• **What to do**
Output every line of the rows below as a JSON list of strings, one string per line, leaving out blank lines.

• **Data to process**
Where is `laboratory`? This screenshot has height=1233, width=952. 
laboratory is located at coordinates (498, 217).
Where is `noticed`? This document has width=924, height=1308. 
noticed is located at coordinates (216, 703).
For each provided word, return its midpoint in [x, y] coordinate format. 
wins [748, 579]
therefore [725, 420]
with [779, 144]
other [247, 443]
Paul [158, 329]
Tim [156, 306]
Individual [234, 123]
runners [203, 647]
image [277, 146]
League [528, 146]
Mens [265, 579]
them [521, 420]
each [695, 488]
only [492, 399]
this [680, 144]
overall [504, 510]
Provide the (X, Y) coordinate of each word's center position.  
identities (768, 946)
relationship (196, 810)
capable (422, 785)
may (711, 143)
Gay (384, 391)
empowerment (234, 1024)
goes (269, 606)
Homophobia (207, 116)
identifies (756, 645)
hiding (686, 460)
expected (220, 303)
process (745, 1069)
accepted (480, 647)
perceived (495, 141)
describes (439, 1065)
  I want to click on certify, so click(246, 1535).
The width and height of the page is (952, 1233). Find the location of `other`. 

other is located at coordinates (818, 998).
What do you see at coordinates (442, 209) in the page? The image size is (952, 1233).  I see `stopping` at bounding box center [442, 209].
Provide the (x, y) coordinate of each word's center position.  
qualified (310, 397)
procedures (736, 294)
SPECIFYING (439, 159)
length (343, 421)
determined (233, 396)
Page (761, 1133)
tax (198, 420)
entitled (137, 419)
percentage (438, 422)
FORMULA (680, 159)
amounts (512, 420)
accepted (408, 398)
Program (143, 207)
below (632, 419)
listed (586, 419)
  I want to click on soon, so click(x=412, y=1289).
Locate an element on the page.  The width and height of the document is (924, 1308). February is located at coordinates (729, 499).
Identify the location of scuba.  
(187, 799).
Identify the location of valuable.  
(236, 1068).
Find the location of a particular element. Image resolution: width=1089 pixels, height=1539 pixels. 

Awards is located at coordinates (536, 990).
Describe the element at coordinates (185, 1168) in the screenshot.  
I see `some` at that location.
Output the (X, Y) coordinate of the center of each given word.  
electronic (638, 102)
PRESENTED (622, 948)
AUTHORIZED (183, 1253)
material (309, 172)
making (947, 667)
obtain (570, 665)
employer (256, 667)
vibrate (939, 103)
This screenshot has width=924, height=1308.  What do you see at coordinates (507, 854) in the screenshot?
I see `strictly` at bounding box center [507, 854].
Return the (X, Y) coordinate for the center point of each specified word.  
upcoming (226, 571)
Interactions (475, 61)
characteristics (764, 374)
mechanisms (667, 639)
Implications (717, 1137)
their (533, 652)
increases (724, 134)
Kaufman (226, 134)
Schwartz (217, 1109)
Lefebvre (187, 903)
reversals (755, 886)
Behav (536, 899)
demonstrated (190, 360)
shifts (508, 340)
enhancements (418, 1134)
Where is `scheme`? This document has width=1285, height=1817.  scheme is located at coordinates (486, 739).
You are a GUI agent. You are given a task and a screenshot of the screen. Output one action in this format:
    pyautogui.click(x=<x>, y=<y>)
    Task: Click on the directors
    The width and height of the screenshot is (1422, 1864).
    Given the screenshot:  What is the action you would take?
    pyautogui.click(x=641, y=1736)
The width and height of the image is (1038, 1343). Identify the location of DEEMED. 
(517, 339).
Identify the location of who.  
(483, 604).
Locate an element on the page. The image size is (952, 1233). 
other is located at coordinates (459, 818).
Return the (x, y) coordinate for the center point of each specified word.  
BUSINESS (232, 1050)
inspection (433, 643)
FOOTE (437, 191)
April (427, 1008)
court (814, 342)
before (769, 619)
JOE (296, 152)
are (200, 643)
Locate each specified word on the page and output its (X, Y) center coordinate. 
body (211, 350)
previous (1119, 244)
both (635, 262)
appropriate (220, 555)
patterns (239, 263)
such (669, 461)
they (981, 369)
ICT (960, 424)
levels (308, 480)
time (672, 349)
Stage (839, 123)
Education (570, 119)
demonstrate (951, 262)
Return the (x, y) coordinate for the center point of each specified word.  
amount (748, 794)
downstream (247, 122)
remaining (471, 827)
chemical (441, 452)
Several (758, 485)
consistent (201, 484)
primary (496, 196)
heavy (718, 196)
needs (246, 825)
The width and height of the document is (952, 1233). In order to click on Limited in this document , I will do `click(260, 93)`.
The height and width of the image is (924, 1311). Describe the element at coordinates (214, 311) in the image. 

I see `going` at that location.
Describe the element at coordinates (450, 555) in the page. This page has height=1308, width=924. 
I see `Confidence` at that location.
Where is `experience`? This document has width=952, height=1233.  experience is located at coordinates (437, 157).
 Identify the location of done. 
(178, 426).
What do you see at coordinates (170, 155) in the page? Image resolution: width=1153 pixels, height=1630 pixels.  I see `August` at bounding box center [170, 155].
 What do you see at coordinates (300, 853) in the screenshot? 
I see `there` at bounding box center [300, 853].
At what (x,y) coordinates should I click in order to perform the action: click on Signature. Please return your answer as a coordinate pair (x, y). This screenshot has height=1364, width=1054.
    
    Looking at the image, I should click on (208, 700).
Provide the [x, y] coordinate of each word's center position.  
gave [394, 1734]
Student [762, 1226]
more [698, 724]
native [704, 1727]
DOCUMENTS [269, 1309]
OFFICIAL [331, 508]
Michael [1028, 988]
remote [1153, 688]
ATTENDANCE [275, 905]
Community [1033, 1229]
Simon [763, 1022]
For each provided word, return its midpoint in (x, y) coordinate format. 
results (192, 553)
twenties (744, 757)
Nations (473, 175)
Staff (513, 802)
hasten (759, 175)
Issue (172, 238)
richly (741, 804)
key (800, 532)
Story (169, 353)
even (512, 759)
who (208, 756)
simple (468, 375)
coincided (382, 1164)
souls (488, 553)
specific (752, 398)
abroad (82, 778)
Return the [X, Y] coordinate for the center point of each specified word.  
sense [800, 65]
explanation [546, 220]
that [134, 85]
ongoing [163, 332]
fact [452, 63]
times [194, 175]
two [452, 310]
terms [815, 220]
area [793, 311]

• **Complete output**
[
  "Where is `laboratory`? This screenshot has height=1233, width=952. ",
  "laboratory is located at coordinates (498, 217).",
  "Where is `noticed`? This document has width=924, height=1308. ",
  "noticed is located at coordinates (216, 703).",
  "For each provided word, return its midpoint in [x, y] coordinate format. ",
  "wins [748, 579]",
  "therefore [725, 420]",
  "with [779, 144]",
  "other [247, 443]",
  "Paul [158, 329]",
  "Tim [156, 306]",
  "Individual [234, 123]",
  "runners [203, 647]",
  "image [277, 146]",
  "League [528, 146]",
  "Mens [265, 579]",
  "them [521, 420]",
  "each [695, 488]",
  "only [492, 399]",
  "this [680, 144]",
  "overall [504, 510]",
  "Provide the (X, Y) coordinate of each word's center position.  ",
  "identities (768, 946)",
  "relationship (196, 810)",
  "capable (422, 785)",
  "may (711, 143)",
  "Gay (384, 391)",
  "empowerment (234, 1024)",
  "goes (269, 606)",
  "Homophobia (207, 116)",
  "identifies (756, 645)",
  "hiding (686, 460)",
  "expected (220, 303)",
  "process (745, 1069)",
  "accepted (480, 647)",
  "perceived (495, 141)",
  "describes (439, 1065)",
  "  I want to click on certify, so click(246, 1535).",
  "The width and height of the page is (952, 1233). Find the location of `other`. ",
  "other is located at coordinates (818, 998).",
  "What do you see at coordinates (442, 209) in the page? The image size is (952, 1233).  I see `stopping` at bounding box center [442, 209].",
  "Provide the (x, y) coordinate of each word's center position.  ",
  "qualified (310, 397)",
  "procedures (736, 294)",
  "SPECIFYING (439, 159)",
  "length (343, 421)",
  "determined (233, 396)",
  "Page (761, 1133)",
  "tax (198, 420)",
  "entitled (137, 419)",
  "percentage (438, 422)",
  "FORMULA (680, 159)",
  "amounts (512, 420)",
  "accepted (408, 398)",
  "Program (143, 207)",
  "below (632, 419)",
  "listed (586, 419)",
  "  I want to click on soon, so click(x=412, y=1289).",
  "Locate an element on the page.  The width and height of the document is (924, 1308). February is located at coordinates (729, 499).",
  "Identify the location of scuba.  ",
  "(187, 799).",
  "Identify the location of valuable.  ",
  "(236, 1068).",
  "Find the location of a particular element. Image resolution: width=1089 pixels, height=1539 pixels. ",
  "Awards is located at coordinates (536, 990).",
  "Describe the element at coordinates (185, 1168) in the screenshot.  ",
  "I see `some` at that location.",
  "Output the (X, Y) coordinate of the center of each given word.  ",
  "electronic (638, 102)",
  "PRESENTED (622, 948)",
  "AUTHORIZED (183, 1253)",
  "material (309, 172)",
  "making (947, 667)",
  "obtain (570, 665)",
  "employer (256, 667)",
  "vibrate (939, 103)",
  "This screenshot has width=924, height=1308.  What do you see at coordinates (507, 854) in the screenshot?",
  "I see `strictly` at bounding box center [507, 854].",
  "Return the (X, Y) coordinate for the center point of each specified word.  ",
  "upcoming (226, 571)",
  "Interactions (475, 61)",
  "characteristics (764, 374)",
  "mechanisms (667, 639)",
  "Implications (717, 1137)",
  "their (533, 652)",
  "increases (724, 134)",
  "Kaufman (226, 134)",
  "Schwartz (217, 1109)",
  "Lefebvre (187, 903)",
  "reversals (755, 886)",
  "Behav (536, 899)",
  "demonstrated (190, 360)",
  "shifts (508, 340)",
  "enhancements (418, 1134)",
  "Where is `scheme`? This document has width=1285, height=1817.  scheme is located at coordinates (486, 739).",
  "You are a GUI agent. You are given a task and a screenshot of the screen. Output one action in this format:",
  "    pyautogui.click(x=<x>, y=<y>)",
  "    Task: Click on the directors",
  "    The width and height of the screenshot is (1422, 1864).",
  "    Given the screenshot:  What is the action you would take?",
  "    pyautogui.click(x=641, y=1736)",
  "The width and height of the image is (1038, 1343). Identify the location of DEEMED. ",
  "(517, 339).",
  "Identify the location of who.  ",
  "(483, 604).",
  "Locate an element on the page. The image size is (952, 1233). ",
  "other is located at coordinates (459, 818).",
  "Return the (x, y) coordinate for the center point of each specified word.  ",
  "BUSINESS (232, 1050)",
  "inspection (433, 643)",
  "FOOTE (437, 191)",
  "April (427, 1008)",
  "court (814, 342)",
  "before (769, 619)",
  "JOE (296, 152)",
  "are (200, 643)",
  "Locate each specified word on the page and output its (X, Y) center coordinate. ",
  "body (211, 350)",
  "previous (1119, 244)",
  "both (635, 262)",
  "appropriate (220, 555)",
  "patterns (239, 263)",
  "such (669, 461)",
  "they (981, 369)",
  "ICT (960, 424)",
  "levels (308, 480)",
  "time (672, 349)",
  "Stage (839, 123)",
  "Education (570, 119)",
  "demonstrate (951, 262)",
  "Return the (x, y) coordinate for the center point of each specified word.  ",
  "amount (748, 794)",
  "downstream (247, 122)",
  "remaining (471, 827)",
  "chemical (441, 452)",
  "Several (758, 485)",
  "consistent (201, 484)",
  "primary (496, 196)",
  "heavy (718, 196)",
  "needs (246, 825)",
  "The width and height of the document is (952, 1233). In order to click on Limited in this document , I will do `click(260, 93)`.",
  "The height and width of the image is (924, 1311). Describe the element at coordinates (214, 311) in the image. ",
  "I see `going` at that location.",
  "Describe the element at coordinates (450, 555) in the page. This page has height=1308, width=924. ",
  "I see `Confidence` at that location.",
  "Where is `experience`? This document has width=952, height=1233.  experience is located at coordinates (437, 157).",
  " Identify the location of done. ",
  "(178, 426).",
  "What do you see at coordinates (170, 155) in the page? Image resolution: width=1153 pixels, height=1630 pixels.  I see `August` at bounding box center [170, 155].",
  " What do you see at coordinates (300, 853) in the screenshot? ",
  "I see `there` at bounding box center [300, 853].",
  "At what (x,y) coordinates should I click in order to perform the action: click on Signature. Please return your answer as a coordinate pair (x, y). This screenshot has height=1364, width=1054.",
  "    Looking at the image, I should click on (208, 700).",
  "Provide the [x, y] coordinate of each word's center position.  ",
  "gave [394, 1734]",
  "Student [762, 1226]",
  "more [698, 724]",
  "native [704, 1727]",
  "DOCUMENTS [269, 1309]",
  "OFFICIAL [331, 508]",
  "Michael [1028, 988]",
  "remote [1153, 688]",
  "ATTENDANCE [275, 905]",
  "Community [1033, 1229]",
  "Simon [763, 1022]",
  "For each provided word, return its midpoint in (x, y) coordinate format. ",
  "results (192, 553)",
  "twenties (744, 757)",
  "Nations (473, 175)",
  "Staff (513, 802)",
  "hasten (759, 175)",
  "Issue (172, 238)",
  "richly (741, 804)",
  "key (800, 532)",
  "Story (169, 353)",
  "even (512, 759)",
  "who (208, 756)",
  "simple (468, 375)",
  "coincided (382, 1164)",
  "souls (488, 553)",
  "specific (752, 398)",
  "abroad (82, 778)",
  "Return the [X, Y] coordinate for the center point of each specified word.  ",
  "sense [800, 65]",
  "explanation [546, 220]",
  "that [134, 85]",
  "ongoing [163, 332]",
  "fact [452, 63]",
  "times [194, 175]",
  "two [452, 310]",
  "terms [815, 220]",
  "area [793, 311]"
]